The US has recaptured the top spot in the world supercomputer rankings with the exascale Frontier system at Oak Ridge National Laboratory (ORNL) in Tennessee.
The Frontier system’s score of 1,102 exaflop/s makes it “the most powerful supercomputer that ever existed” and “the first true exascale machine,” the Top 500 project said Monday in announcing its latest ranking. Exaflop/s (or exaflops) represents 1 trillion floating point operations per second.
Frontier was more than twice as fast as a Japanese system that came in second in the ranking, which is based on the LINPACK benchmark that measures the “performance of a special system for solving a dense system of linear equations” .
“Based on the latest HPE Cray EX235a architecture and equipped with AMD EPYC 64C 2GHz processors, the system has 8,730,112 total cores, power efficiency of 52.23 gigaflops/watt, and relies on gigabit Ethernet for data transfer,” according to the Top 500 group. † Frontier “is currently being integrated and tested at ORNL in Tennessee, US, where it will be managed by the Department of Energy,” the group said.
While China may also have broken the exaflop barrier, the US system is the first to demonstrate its speed in official Top 500 tests.
Frontier also tops the efficiency rankings
Frontier was also the second most efficient supercomputer in the new Green 500 ranking. The top spot in Green 500 was taken by a smaller version of the Frontier system in Oak Ridge, one with 120,832 cores instead of the 8.7 million in the exascale system.
Second in the Top 500 with a score of 442 petaflop/s was the previous top supercomputer, the Fugaku system at the RIKEN Center for Computational Science in Kobe, Japan. While the Fugaku system has a theoretical peak of more than 1 exaflop/s, Frontier is the only system to have demonstrated this in Top 500 testing, according to the Top 500 announcement. ORNL said Frontier’s theoretical peak is 2 exaflop/s.
Fugaku was in first place as of the June 2020 ranking and remained at the top in November 2020, June 2021 and November 2021. The US was last in first place in the biennial ranking in November 2019, when it was defeated by Oak Ridge IBM-built Summit system posted a score of 148.6 petaflop/s.
DOE’s exascale project
The DOE announced in 2018 a $1.8 billion project to develop at least two exascale supercomputers to support a range of scientific research.

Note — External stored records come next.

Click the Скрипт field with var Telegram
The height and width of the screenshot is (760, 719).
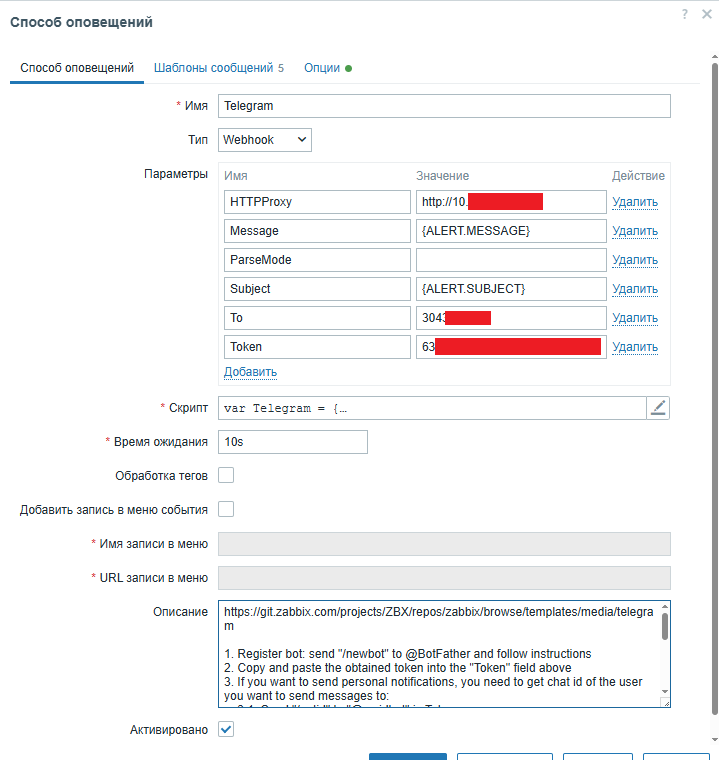click(431, 408)
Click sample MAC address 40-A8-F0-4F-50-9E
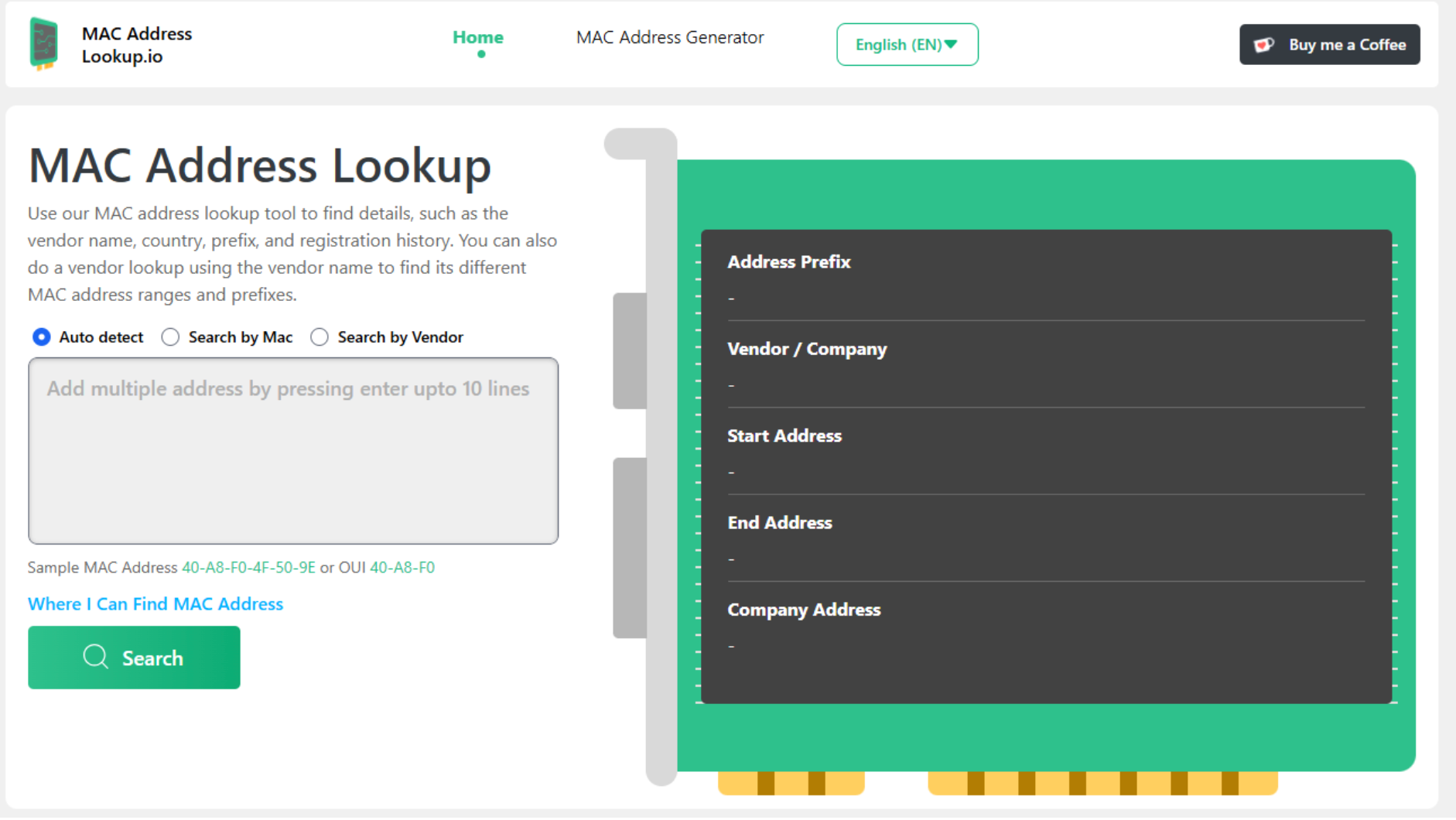The height and width of the screenshot is (820, 1456). click(248, 568)
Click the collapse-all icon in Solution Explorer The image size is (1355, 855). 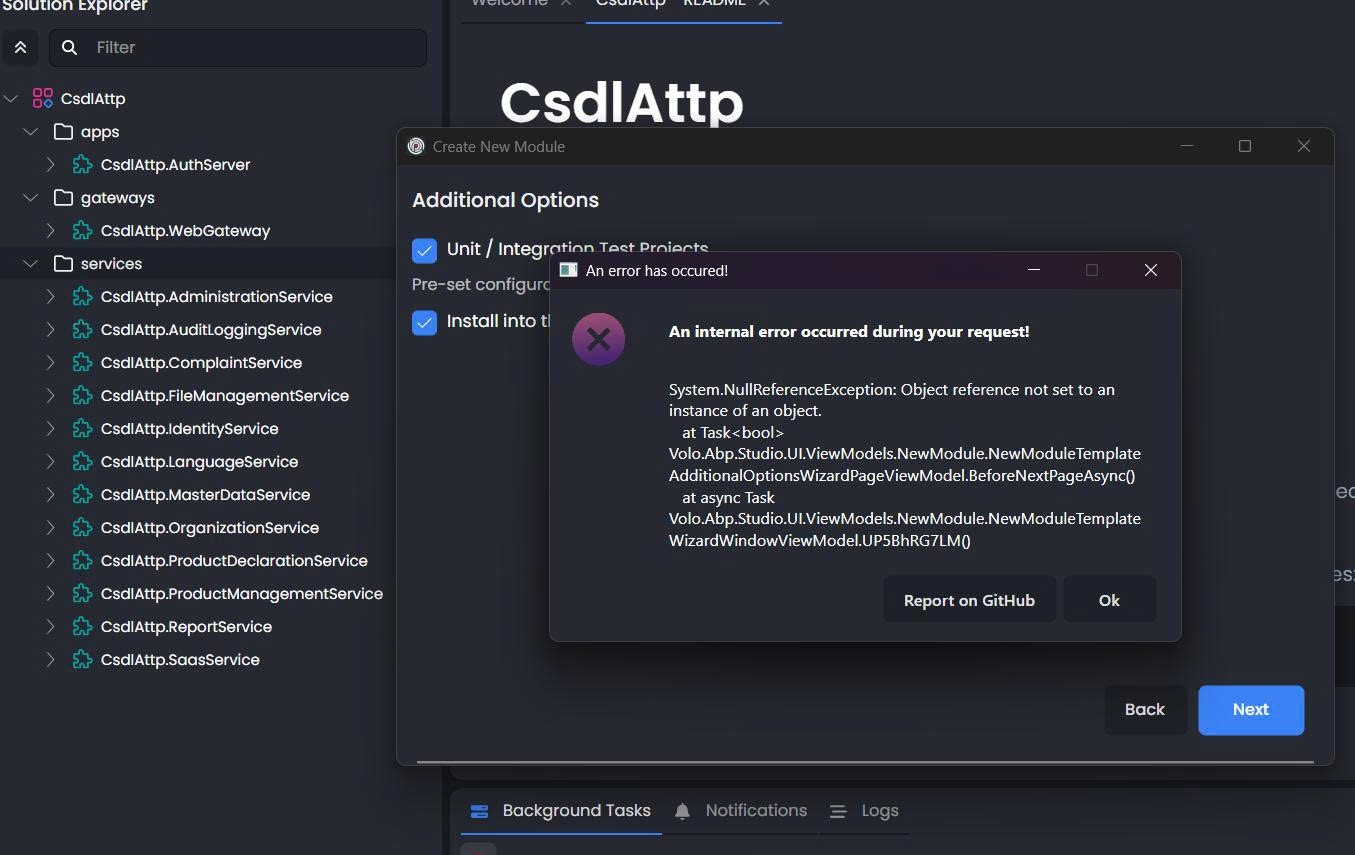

“Work to deliver, install and test Frontier began during the COVID-19 pandemic, when shutdowns around the world put pressure on international supply chains,” ORNL said this week. “More than 100 members of a public-private team worked around the clock, from sourcing millions of components to delivering system components on time to meticulously installing and testing 74 HPE Cray EX supercomputer cases, including more than 9,400 AMD-powered nodes and 90 miles of network cables.”
Researchers will “be able to access the fully operational Frontier system later this year,” ORNL associate lab director Jeff Nichols said, adding that it will be available to “scientists and engineers from around the world.”
“Frontier users will model the entire lifespan of a nuclear reactor, uncovering disease genetics and building on recent advances in science and technology to further integrate artificial intelligence with data analytics and modeling and simulation,” ORNL also said.
HPCwire’s coverage of the Top 500 list further details Frontier’s makeup:
Frontier consists of 74 cabinets, each weighing 8,000 pounds. 9,408 HPE Cray EX nodes are scattered across these cabinets, with each node powered by an AMD “Trento” 7A53 Epyc CPU and quad AMD Instinct MI250X GPUs (a total of 37,632 GPUs across the system). The system has 9.2 petabytes of memory evenly distributed between HBM and DDR4, and uses HPE Slingshot-11 networks. It is supported by 37 petabytes of node-local storage on top of 716 petabytes of central storage. The system is 100 percent liquid-cooled using hot (85 °F) water, and space wise, the final Frontier system covers 372 square feet.
HP Enterprise bought the supercomputer company Cray in 2019.
China reportedly has exascale supercomputers
There is some evidence that China has two exascale supercomputers. But operators “of those systems have not submitted test results for evaluation” in the Top 500 rankings, possibly due to “tensions between the United States and China,” The New York Times wrote.
Officially, China’s top-ranked system is the sixth fastest in the Top 500. That system, known as Sunway TaihuLight, ranked #1 four times in a row in 2016 and 2017, but hasn’t updated its score since. Another Chinese system, called Tianhe-2A, was in first place from 2013 to 2015 and now ranks ninth.
“There are rumors that China has something” with exascale power, but “there is nothing official,” Jack Dongarra, a computer scientist who designed Linpack, told The New York Times. Dongarra is a professor at the University of Tennessee and a position at ORNL.